Il Germanio organico: un sostegno per la nostra forza vitale

Simona News 0 Commenti

Il Germanio è un minerale traccia scoperto nel 1886 dal chimico tedesco ( da cui il nome Germanium ) Clemens Wimbler ed isolato per la prima volta come Ge132 solo negli anni sessanta. Si tratta di un elemento piuttosto raro in natura, presente in certi minerali, nei tessuti animali e vegetali, in particolare, ad esempio, nella crusca di grano, nei legumi, nell’aglio ( Allium sativum ) , nell’equiseto ( equisetum arvense ), nell’aloe arborescens, nel ginseng (panax ginseng) e nel fungo reishi.

Il ruolo biologico di questo elemento è ancora poco conosciuto ed il fabbisogno giornaliero si stima tra i 0,4 e 1,5 mg ma non è ancora noto il quantitativo presente nell’organismo di questo minerale.

La forma nutrizionale di Germanio utilizzata per l’integrazione è il Germanio sesquiossido, un composto organico arricchito da carbonio, idrogeno e ossigeno.
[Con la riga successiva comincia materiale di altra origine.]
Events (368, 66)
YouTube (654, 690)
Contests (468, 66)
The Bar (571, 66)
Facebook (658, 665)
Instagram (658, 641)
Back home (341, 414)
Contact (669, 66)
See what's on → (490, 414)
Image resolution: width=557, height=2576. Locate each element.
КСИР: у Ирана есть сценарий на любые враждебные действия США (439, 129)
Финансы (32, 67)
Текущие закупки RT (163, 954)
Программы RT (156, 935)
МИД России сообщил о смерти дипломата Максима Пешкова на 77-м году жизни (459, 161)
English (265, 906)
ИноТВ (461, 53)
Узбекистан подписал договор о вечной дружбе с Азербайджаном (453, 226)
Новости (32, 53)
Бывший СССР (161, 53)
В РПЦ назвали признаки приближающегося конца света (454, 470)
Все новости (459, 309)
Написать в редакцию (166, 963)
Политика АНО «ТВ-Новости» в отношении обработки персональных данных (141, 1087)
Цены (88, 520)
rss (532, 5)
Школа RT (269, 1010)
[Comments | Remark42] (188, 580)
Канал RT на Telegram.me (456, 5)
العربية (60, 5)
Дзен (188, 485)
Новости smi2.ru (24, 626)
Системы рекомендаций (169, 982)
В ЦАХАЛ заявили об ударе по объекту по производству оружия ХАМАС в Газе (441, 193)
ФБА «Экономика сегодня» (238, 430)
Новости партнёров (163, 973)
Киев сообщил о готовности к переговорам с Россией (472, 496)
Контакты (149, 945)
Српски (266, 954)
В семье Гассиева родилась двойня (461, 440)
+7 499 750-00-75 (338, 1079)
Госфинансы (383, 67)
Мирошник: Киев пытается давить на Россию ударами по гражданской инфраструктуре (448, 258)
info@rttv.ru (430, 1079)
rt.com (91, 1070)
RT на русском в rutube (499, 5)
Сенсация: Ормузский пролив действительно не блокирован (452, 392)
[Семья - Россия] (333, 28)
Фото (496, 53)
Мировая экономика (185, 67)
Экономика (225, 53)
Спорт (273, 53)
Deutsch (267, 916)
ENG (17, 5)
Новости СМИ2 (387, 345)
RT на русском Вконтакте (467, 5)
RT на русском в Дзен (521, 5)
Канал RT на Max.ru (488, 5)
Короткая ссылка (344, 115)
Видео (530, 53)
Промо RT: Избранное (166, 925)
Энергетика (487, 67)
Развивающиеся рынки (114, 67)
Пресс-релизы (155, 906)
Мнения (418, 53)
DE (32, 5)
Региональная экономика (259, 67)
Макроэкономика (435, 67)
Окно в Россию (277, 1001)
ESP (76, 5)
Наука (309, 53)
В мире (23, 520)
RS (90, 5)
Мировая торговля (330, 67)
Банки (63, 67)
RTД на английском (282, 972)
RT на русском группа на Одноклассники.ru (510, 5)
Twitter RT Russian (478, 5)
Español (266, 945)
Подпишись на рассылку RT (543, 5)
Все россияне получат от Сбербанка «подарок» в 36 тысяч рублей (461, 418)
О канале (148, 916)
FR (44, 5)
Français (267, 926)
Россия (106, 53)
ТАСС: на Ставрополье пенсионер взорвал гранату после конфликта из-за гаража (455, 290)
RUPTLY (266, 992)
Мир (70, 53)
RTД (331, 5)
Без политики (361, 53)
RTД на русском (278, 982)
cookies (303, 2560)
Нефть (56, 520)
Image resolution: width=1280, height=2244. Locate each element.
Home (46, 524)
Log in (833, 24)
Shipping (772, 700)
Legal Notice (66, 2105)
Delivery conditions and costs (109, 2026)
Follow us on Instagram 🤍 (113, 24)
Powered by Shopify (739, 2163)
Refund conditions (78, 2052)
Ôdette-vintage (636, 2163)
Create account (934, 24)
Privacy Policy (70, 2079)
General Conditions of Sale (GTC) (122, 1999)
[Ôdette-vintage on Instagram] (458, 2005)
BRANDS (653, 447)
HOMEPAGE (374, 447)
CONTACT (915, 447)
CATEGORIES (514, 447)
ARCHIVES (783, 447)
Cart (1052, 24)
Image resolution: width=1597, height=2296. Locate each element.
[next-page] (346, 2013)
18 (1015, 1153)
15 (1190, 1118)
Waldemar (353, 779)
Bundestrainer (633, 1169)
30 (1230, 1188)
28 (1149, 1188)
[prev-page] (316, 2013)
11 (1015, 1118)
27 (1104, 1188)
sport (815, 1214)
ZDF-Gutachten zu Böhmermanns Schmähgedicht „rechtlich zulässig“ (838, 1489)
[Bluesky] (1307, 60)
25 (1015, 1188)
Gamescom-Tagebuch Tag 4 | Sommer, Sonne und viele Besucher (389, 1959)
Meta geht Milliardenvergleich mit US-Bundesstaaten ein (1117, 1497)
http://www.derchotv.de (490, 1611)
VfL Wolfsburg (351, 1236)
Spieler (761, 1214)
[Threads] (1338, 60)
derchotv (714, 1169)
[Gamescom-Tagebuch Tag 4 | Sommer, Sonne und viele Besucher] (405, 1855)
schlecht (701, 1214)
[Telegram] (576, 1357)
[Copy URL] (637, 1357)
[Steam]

La forma naturale, inorganica, non è utilizzabile per l’integrazione in quanto tossica per l’organismo umano. Sono disponibile in commercio, sia in farmacia che erboristeria, integratori di Germanio organico sia in compresse che in forma liquida, fiale o gocce.

Numerose ricerche, negli ultimi anni, ne hanno confermato la proprietà di migliorare l’ossigenazione a livello cellulare, l’attività antiproliferativa e di potente antiossidante, la capacità di stimolare efficacemente il sistema immunitario e di favorire la rimozione dei metalli pesanti dall’organismo.

Ma vediamo, nel dettaglio, le principali proprietà:

Gli studi clinici effettuati hanno fornito buoni risultati nel trattamento di diverse malattie come l’artrite reumatoide, le allergie alimentari, l’ipercolestrerolemia, la candida, le infezioni virali ed alcune tipologie di cancro, grazie alla stimolazione della risposta immunitaria con conseguente aumento dei livelli di interferone gamma, all’attivazione delle cellule “Natural Killer” e al potenziamento dell’attività e del numero dei macrofagi.

Molto importante, in particolar modo nella patologie croniche degenerative, la proprietà del Germanio organico di “trasportatore” di molecole di ossigeno all’interno dei tessuti e delle cellule, come supporto alla funzione svolta dall’emoglobina. Alla capacità di ossigenazione della cellula ne consegue la potente attività antiossidante del Germanio organico, con l’allontanamento dei radicali liberi, che giocano un ruolo fondamentale nella malattie degenerative, nei processi di invecchiamento, nelle malattie autoimmuni e negli effetti nocivi delle radiazioni ionizzanti.

Il Germanio organico, infine, è anche in grado di favorire la rimozione dei metalli tossici dall’organismo, quali, ad esempio, il piombo, il cadmio, il mercurio.

Concludendo, L’integrazione con il Germanio, che deve essere assolutamente “organico”, poichè, ripeto,

la forma “inorganica” è molto tossica, è consigliabile e preziosa nei seguenti casi:

Coadiuvante nella terapia anti cancro: Potenziamento del sistema immunitario, riduzione degli effetti tossici dei trattamenti chemioterapici e radioterapici, sostegno nella ripresa post-operatoria, calmante/sedativo in particolare nei pazienti terminali.

Malattie cardiovascolari: miglioramento dell’utilizzo dell’ossigeno, aumento della frequenza e della contrattilità cardiaca, coadiuvante nella regolazione della pressione arteriosa, benefico per la circolazione coronarica, miglioramento della sintomatologia da mancanza di ossigeno derivante da arterie ostruite.

Immuno-modulazione: antivirale, antibatterico, antiinfammatorio, coadiuvante nel trattamento delle

malattie autoimmuni, inibizione del rilascio di istamina nelle allergie.